Nei primi sei mesi del 2025, il vino italiano ha dimostrato una sorprendente capacità di resilienza, nonostante un contesto globale complesso. Secondo i dati forniti dall’Istat e analizzati nel Report Wine Monitor di Nomisma, le esportazioni di vino italiano hanno registrato un incremento positivo, seppur contenuto. A livello mondiale, il valore delle esportazioni italiane è aumentato dell’1,5%, raggiungendo 2,8 miliardi di euro, mentre il volume ha visto una crescita del 2,1%, corrispondente a 703,5 milioni di litri. Questi dati superano la media del mercato globale, che ha visto un incremento del +1,4% in valore, per un totale di 10,6 miliardi di euro di importazioni, ma un calo del -1,3% in volume, per 2,8 miliardi di litri.
Andamenti nei mercati di esportazione
L’analisi del report di Nomisma mette in evidenza andamenti non omogenei nei diversi mercati. Gli Stati Uniti, che rimangono il principale mercato per il vino italiano, hanno vissuto una fase di flessione nel secondo trimestre del 2025. Dopo un primo trimestre eccezionale, dove le importazioni avevano segnato un +22% rispetto allo stesso periodo dell’anno precedente, il periodo aprile-giugno ha visto una contrazione del -7%. Questo cambiamento è in parte attribuibile alla fine dell’accumulo di scorte da parte degli importatori, in previsione dell’entrata in vigore dei dazi imposti dall’amministrazione Trump.
Denis Pantini, responsabile di Nomisma Wine Monitor, ha sottolineato l’importanza per le aziende vitivinicole italiane di monitorare le dinamiche globali e valutare la possibilità di diversificare i mercati di sbocco. La situazione attuale richiede un’attenta pianificazione strategica, soprattutto in attesa della pronuncia della Corte d’Appello degli Stati Uniti sulla legittimità dei dazi, a seguito di una causa intentata da alcuni operatori locali.

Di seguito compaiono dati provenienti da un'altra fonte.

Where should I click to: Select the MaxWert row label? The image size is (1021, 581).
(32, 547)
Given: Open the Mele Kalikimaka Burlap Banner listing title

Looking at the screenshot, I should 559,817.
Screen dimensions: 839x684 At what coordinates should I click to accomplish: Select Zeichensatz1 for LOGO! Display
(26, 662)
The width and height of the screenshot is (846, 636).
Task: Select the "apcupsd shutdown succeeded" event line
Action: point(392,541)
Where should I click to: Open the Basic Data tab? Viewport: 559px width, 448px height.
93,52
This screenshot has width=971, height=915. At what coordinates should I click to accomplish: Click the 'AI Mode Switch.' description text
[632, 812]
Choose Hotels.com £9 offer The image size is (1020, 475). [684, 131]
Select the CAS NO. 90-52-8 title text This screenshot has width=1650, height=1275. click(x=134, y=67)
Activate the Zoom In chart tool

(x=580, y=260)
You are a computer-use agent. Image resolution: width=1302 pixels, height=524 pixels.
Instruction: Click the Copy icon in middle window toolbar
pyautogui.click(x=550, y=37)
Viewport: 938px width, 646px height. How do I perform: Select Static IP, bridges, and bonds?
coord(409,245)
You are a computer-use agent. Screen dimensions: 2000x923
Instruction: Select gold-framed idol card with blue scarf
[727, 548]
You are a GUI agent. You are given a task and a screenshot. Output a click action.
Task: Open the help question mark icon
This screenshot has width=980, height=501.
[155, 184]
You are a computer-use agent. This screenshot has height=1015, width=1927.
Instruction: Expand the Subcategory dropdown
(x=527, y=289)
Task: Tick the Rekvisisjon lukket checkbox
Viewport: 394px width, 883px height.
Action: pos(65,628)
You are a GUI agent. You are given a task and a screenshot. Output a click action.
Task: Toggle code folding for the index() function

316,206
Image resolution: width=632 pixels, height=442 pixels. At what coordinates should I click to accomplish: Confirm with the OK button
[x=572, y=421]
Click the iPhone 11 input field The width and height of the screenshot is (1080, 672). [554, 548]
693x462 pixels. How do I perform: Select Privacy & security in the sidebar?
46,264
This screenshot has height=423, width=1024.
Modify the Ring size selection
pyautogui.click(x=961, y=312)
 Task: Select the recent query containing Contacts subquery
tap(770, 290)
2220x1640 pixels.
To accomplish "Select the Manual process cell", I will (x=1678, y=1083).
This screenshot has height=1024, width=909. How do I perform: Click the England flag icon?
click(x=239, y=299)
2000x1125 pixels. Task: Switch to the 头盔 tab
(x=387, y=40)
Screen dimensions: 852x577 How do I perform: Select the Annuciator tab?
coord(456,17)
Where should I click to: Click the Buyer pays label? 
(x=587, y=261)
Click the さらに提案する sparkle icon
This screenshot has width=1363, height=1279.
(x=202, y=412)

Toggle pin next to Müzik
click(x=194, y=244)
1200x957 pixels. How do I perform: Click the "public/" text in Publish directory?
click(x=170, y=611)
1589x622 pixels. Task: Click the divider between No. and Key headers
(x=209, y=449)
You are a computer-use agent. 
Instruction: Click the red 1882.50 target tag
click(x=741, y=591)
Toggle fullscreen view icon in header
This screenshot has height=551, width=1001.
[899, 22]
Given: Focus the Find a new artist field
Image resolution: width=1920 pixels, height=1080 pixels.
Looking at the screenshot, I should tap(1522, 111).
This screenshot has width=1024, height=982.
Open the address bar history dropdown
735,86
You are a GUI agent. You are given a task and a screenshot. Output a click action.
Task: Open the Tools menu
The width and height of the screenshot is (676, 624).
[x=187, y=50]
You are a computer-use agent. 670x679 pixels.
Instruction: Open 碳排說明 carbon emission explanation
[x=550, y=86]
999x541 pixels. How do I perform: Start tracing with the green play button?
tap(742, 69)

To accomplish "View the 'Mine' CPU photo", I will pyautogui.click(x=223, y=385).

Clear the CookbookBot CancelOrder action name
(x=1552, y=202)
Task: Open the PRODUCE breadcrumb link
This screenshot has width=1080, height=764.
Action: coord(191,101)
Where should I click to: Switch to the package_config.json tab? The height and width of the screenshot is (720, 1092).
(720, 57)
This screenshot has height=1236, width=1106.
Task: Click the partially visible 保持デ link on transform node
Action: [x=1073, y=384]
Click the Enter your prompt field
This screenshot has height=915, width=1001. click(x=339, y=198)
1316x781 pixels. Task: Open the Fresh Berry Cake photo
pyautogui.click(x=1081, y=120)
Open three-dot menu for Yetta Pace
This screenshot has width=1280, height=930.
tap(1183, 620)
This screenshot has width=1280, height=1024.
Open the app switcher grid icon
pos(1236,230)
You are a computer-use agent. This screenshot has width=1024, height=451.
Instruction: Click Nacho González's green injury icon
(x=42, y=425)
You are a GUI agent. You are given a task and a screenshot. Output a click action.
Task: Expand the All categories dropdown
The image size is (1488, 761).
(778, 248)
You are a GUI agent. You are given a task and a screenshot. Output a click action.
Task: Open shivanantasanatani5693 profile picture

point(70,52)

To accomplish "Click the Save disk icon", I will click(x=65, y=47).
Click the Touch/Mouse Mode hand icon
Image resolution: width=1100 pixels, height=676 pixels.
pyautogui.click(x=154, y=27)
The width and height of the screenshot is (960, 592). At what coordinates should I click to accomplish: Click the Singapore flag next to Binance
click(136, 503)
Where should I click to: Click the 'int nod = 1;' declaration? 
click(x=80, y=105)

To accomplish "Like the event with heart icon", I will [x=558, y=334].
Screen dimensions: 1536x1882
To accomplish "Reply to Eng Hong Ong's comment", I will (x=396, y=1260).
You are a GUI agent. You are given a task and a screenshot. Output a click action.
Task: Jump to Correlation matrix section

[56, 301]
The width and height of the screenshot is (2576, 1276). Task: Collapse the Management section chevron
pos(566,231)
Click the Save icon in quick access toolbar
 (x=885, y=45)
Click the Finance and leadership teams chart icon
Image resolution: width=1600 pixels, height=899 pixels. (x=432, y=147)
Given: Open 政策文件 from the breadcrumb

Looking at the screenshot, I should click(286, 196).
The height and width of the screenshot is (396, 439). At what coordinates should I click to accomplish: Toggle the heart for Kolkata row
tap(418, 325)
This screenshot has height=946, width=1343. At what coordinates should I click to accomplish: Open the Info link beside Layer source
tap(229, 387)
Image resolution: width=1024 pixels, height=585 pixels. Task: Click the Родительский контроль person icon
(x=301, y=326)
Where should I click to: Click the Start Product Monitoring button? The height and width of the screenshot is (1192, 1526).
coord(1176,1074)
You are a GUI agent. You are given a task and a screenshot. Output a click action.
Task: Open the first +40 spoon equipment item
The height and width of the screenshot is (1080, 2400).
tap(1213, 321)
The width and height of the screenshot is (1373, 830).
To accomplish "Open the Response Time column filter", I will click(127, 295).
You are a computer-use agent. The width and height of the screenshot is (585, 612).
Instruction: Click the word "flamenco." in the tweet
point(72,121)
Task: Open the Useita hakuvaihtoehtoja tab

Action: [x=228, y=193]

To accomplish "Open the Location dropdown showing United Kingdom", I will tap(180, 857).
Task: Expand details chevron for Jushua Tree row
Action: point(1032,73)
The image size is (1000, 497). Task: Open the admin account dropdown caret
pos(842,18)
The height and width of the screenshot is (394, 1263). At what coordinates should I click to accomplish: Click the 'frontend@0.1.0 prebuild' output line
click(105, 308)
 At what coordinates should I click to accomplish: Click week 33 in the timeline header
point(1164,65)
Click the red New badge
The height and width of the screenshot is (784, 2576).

Crescita in mercati emergenti
Anche in Canada, le esportazioni di vino italiano hanno mostrato segni di crescita, con un incremento di quasi l’11% nei primi sei mesi del 2025, per un valore di 206,3 milioni di euro e 35,7 milioni di litri. Questo aumento è stato favorito dalla sostituzione dei vini statunitensi, il cui mercato ha subito un crollo di oltre il 65% a causa delle tariffe imposte. In Germania, un altro mercato chiave, i vini italiani hanno registrato una performance positiva, con un incremento del 10,3% a valore, raggiungendo 522 milioni di euro, e una crescita del 1,8% in volume.
Contrariamente a queste buone notizie, il Regno Unito ha visto un calo del 7,3% nell’importazione di vini italiani, così come anche la Svizzera, la Francia, la Norvegia, la Cina e la Corea del Sud hanno registrato flessioni significative. In particolare, la Cina ha visto una diminuzione dell’8,5%, evidenziando le sfide che i vini italiani affrontano in alcuni mercati emergenti.
Opportunità per il futuro
Tuttavia, ci sono anche segnali di ottimismo. Giappone, Australia e Brasile hanno mostrato un incremento nelle importazioni di vino italiano, con tassi di crescita rispettivi del +0,7%, +7,1% e +7,9%. Questi mercati rappresentano opportunità significative per l’industria vitivinicola italiana, a patto che le aziende siano pronte a investire in strategie di lungo termine per stabilirsi in modo solido.
Per quanto riguarda le categorie di vino, gli spumanti italiani hanno visto una crescita più lenta, con un incremento cumulato dello 0,8% a valore e del 6% a volume. Ma alcuni mercati, come il Giappone, gli Stati Uniti e la Cina, hanno registrato le crescite più dinamiche, con tassi di crescita rispettivamente del 12%, 6,7% e 6,3%. Al contrario, il Regno Unito ha evidenziato un calo del 6,6% a valore, mentre anche altri mercati come la Francia e l’Australia hanno mostrato segni di contrazione.
In questo contesto, Pantini ha messo in evidenza il rischio di una contrazione del mercato statunitense, che potrebbe avere ripercussioni significative per l’export vitivinicolo italiano. Con i consumi interni già in rallentamento, una flessione del mercato statunitense non potrebbe essere facilmente compensata dalla crescita di altri mercati, che spesso presentano dinamiche di sviluppo più lente e meno capacità di assorbimento.
Le aziende vitivinicole italiane dovranno quindi affrontare la sfida di diversificare i loro mercati di sbocco, investendo in strategie di lungo periodo per radicarsi in nuove aree geografiche. Questo processo richiede tempo e risorse ed è fondamentale per garantire una crescita sostenibile nel futuro.